Sahwira

Rashei
4 min readFeb 15, 2021

One day, she came hurrying into my office and said — ‘raje — if you have no more work, I suggest you leave right now… Al is drunk. And I dont want you in his office when he is… he’s not himself. ‘ And right on cue, my intercom pings with Al’s nasal voice: ‘raje, can I have you in here please? NOW.’

I look at her helplessly and she purses her lips… says she will wait for me to exit the room safely. I sit there looking at Al’s bloodshot eyes and slurred speech and his dictating ‘notes’ to me. Once I get out (45 minutes later), I report to her relieved and we leave the office soon, together.

In her ground-breaking book, Dr. Tererai Trent talks about Sahwira. A circle of sacred sisters who help us hold our ground in times of crisis. And this piece is about one of those wonderful and kind women who worked with me as an accounting assistant in the CPA firm in downtown San Diego (that I have written of, previously).

From South America, she had migrated to the US when she married a seemingly caring Mexican man, only to suffer his abusive control for a decade. Raising two children as a single mother, while eking out a living, had turned her into a wise and gentle woman of a kind I can only parallel with my own mother.

As such, in a firm where work ran on a ying-yang of intimidation and seductive staff that used womanly wile to escape the sole male partner’s ire — she became my quiet refuge whenever I was in the line of fire. As the ‘new find’ in a long list of attractive young staffers, I had the plum office with a view of downtown, and the latest cash-cow client to cater to. My reviews were great and the work, complex. It didn’t take too long for the sheen to wear off, for I couldn’t respond to the Partner’s constant sexual advances.

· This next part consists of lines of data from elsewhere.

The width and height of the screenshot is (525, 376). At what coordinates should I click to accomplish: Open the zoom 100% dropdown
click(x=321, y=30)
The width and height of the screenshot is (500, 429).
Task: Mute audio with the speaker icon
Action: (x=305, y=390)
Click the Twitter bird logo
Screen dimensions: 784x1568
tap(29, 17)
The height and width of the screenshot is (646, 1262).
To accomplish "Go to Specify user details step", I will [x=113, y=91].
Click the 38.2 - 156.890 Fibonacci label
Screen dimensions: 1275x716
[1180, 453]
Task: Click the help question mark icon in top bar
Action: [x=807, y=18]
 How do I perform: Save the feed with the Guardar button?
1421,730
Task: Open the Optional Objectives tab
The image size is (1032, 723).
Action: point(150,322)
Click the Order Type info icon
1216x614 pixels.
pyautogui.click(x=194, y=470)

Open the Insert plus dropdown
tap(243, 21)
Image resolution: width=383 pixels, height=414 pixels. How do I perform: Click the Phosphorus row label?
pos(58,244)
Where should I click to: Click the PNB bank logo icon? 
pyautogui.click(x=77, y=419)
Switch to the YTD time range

As the pressure grew to buckle to his demands, and the pressure grew at home to quit the job and go back to mothering, I often found reasons to gnaw my way to her desk near the printer. One look at me, and she would say nothing. She would talk nothing while permitting me to wipe my eyes dry and swallow the lump in my throat. Once when we were out on a walk, that I suddenly sprang on her, she saw me framed against the graffitied downtown walls — weeping with my shoulders shaking. She asked me to leave the job, because she, and my mother, would never want to see me like that, again.

That expression of concern, as though from my own mother, came to me like a piercing gust of wind onto a broken rib. I told her I just needed to last a year. And where would I find a job with such opportunity ? I was brown, and an immigrant. Al might be a patriarchal nightmare, but being Spanish — he probably didn’t think less of brown people. (I was proven wrong to have such a low estimate of American employers — as richly proved by another downtown firm and my current employers — however- that is all I knew, then).

Working for one of the biggest accounting firms in the world today, I feel a lot of empathy for that younger self — desperate for opportunity and confused about her worth. Amparo was right: there were better ways to gather experience without having to break the self.

3 months later; I hit my final straw and called Amparo the previous day telling her I wanted to quit. Would Al be in the office? She told me to wait, come precisely at 10.30 am, and to bring a resignation letter. My mom accompanied me. I hope my red blouse and carefully written letter (and pre-packed belongings) made Amparo proud. She hugged me for a long moment to say good bye, eyes filled with tears. I knew… she would now be alone in a toxic environment of racist and sexist bullying. I too, was her Sahwira.

I flew back to India within weeks… divorce and a long journey to recovery awaited me. Al. sold the firm and had the wisdom to keep her. She joined the merged firm and now reports to a better leader. I wonder if I will ever see her again; my mother in a firm where I was all, but alone.